Where a bridge gets assigned is not predictable by the bridge?
If authorities don't know the IP addresses of the bridges they
are responsible for, they can't abuse that info (or be attacked for
having it). But, they also can't, e.g., control being sent massive
lists of nodes that were never good. This raises another question.
We generally decry use of IP address for location, etc. but we
need to do that to limit the introduction of functional but useless
IP addresses because, e.g., they are in China and the adversary
owns massive chunks of the IP space there.
We don't want an arbitrary someone to be able to contact the
authorities and say an IP address is bad because it would be easy
for an adversary to take down all the suspicious bridges
even if they provide good cover websites, etc. Only the bridge
itself and/or the directory authority can declare a bridge blocked
from somewhere.
9. Bridge directories must not simply be a handful of nodes that
provide the list of bridges. They must flood or otherwise distribute
information out to other Tor nodes as mirrors. That way it becomes
difficult for censors to flood the bridge directory servers with
requests, effectively denying access for others. But, there's lots of
churn and a much larger size than Tor directories. We are forced to
handle the directory scaling problem here much sooner than for the
network in general. Authorities can pass their bridge directories
(and policy info) to some moderate number of unidentified Tor nodes.
Anyone contacting one of those nodes can get bridge info. the nodes
must remain somewhat synched to prevent the adversary from abusing,
e.g., a timed release policy or the distribution to those nodes must
be resilient even if they are not coordinating.
I think some kind of DHT like scheme would work here.

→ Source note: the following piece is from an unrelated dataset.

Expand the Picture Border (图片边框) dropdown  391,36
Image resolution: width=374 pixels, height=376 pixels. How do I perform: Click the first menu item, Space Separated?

A Tor node is
assigned a chunk of the directory. Lookups in the directory should be
via hashes of keys (fingerprints) and that should determine the Tor
nodes responsible. Ordinary directories can publish lists of Tor nodes
responsible for fingerprint ranges. Clients looking to update info on
some bridge will make a Tor connection to one of the nodes responsible
for that address. Instead of shutting down a circuit after getting
info on one address, extend it to another that is responsible for that
address (the node from which you are extending knows you are doing so
anyway). Keep going. This way you can amortize the Tor connection.
10. We need some way to give new identity keys out to those who need
them without letting those get immediately blocked by authorities. One
way is to give a fingerprint that gets you more fingerprints, as
already described. These are meted out/updated periodically but allow
us to keep track of which sources are compromised: if a distribution
fingerprint repeatedly leads to quickly blocked bridges, it should be
suspect, dropped, etc. Since we're using hashes, there shouldn't be a
correlation with bridge directory mirrors, bridges, portions of the
network observed, etc. It should just be that the authorities know
about that key that leads to new addresses.
This last point is very much like the issues in the valet nodes paper,
which is essentially about blocking resistance wrt exiting the Tor network,
while this paper is concerned with blocking the entering to the Tor network.
In fact the tickets used to connect to the IPo (Introduction Point),
could serve as an example, except that instead of authorizing
a connection to the Hidden Service, it's authorizing the downloading
of more fingerprints.
Also, the fingerprints can follow the hash(q + '1' + cookie) scheme of
that paper (where q = hash(PK + salt) gave the q.onion address). This
allows us to control and track which fingerprint was causing problems.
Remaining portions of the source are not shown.